The results of the biocompatibility studies with cells relevant to dermal reconstruction are particularly significant. A multi-parameter approach has recently been validated that correlates in vitro cell responses to the clinical properties of dermal biomaterials [27]. The generally greater cell proliferation and migration in the nano-structured EmDerm scaffold may be due to increase in surface area available for cells to adhere to and migrate on, as well as greater permeability to nutrients and oxygen throughout the scaffold [25]. EmDerm scaffolds demonstrate excellent cell penetrance, or conductivity, for different cell types. The present results contrast with previous studies which have shown that collagen as a scaffold material in the commercial scaffolds IntegraTM and MatridermTM, and also in decellularised dermal products AllodermTM, XenodermTM and PermacolTM and does not support complete cell conductivity, even though the structures have a high degree of interconnected porosity [6, 28]. Thus, the present results suggest that creating a nano-structured form of collagen can significantly increase the cell migration into the scaffold. This could translate to accelerated integration of collagen scaffolds in wound healing settings.
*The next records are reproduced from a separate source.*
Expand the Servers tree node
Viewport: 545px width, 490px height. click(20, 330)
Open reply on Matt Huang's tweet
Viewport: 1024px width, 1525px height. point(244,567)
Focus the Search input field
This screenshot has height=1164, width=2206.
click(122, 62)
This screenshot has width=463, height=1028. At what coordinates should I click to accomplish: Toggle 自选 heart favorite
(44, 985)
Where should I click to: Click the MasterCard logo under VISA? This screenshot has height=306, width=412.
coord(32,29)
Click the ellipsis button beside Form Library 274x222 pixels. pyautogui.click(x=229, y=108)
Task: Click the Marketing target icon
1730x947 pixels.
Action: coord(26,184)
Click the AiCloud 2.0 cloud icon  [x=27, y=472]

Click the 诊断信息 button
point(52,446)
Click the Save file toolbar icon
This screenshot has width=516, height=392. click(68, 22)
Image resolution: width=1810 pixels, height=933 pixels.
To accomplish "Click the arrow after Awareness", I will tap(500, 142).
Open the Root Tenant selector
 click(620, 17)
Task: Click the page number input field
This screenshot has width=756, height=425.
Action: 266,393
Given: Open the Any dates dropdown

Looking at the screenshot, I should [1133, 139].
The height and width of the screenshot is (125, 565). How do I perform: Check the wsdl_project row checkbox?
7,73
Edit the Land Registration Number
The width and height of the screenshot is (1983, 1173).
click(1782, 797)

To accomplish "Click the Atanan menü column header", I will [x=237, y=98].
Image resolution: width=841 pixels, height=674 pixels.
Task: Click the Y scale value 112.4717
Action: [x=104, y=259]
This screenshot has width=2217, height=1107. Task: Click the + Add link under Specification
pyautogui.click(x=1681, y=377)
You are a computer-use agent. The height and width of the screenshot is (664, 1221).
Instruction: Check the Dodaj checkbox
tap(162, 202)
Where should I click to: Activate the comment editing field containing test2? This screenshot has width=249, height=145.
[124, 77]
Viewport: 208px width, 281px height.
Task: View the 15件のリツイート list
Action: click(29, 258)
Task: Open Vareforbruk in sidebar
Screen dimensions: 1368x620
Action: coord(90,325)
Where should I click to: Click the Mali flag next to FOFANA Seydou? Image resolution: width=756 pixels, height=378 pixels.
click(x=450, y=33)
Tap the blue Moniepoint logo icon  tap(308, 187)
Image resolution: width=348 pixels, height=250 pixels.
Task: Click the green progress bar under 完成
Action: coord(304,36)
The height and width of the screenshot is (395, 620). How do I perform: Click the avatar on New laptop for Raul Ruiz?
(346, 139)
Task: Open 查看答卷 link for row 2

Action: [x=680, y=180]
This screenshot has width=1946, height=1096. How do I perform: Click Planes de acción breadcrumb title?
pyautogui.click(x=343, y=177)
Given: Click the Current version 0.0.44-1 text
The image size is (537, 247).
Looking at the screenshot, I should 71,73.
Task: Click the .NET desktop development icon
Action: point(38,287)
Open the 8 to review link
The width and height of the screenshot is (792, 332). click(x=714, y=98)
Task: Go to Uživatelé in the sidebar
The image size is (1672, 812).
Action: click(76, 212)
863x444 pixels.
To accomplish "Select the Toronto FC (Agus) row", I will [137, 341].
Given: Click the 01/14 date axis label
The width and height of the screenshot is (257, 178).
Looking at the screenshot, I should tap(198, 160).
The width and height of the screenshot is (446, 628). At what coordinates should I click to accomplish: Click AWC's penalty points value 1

This paper demonstrates that the emulsion templating technique is suitable for creating of a range of nano-structured functional EmDerm scaffolds. The difference in effect of each scaffold material on cell proliferation and morphology suggests that composition may have some cell type specific functional benefits. In particular, the greater proliferation of endothelial cells in collagen-fibrin and fibrin scaffolds than collagen scaffolds is associated with the formation of annular nascent vascular structures. This behaviour, associated with the endothelial interaction with organised fibrin structures, is consistent with other angiogenic properties of fibrin [21, 29,30,31]. However, the migratory and morphological response of endothelial cells to the nano-structured collagen scaffolds suggests that the nano-structure increases its angiogenic potential. Further examination of the cellular morphological and cell-communication responses will extend our understanding of the role of scaffold nanostructure in influencing cellular behaviour [27] and particularly angiogenesis and vasculogenesis.

5 Conclusions

We demonstrate the feasibility of using emulsion templating as a novel method of fabricating micro-porous nano-fibrous protein scaffolds which are unique and easily tuned according to wound healing and tissue regeneration needs. This is a versatile method of templating various protein polymers, including collagen and fibrin, and is amenable to clinical manufacture scaleup. These scaffolds also have excellent cytocompatibility and are able to support various types of cell growth and have excellent potential as dermal or soft tissue substitutes.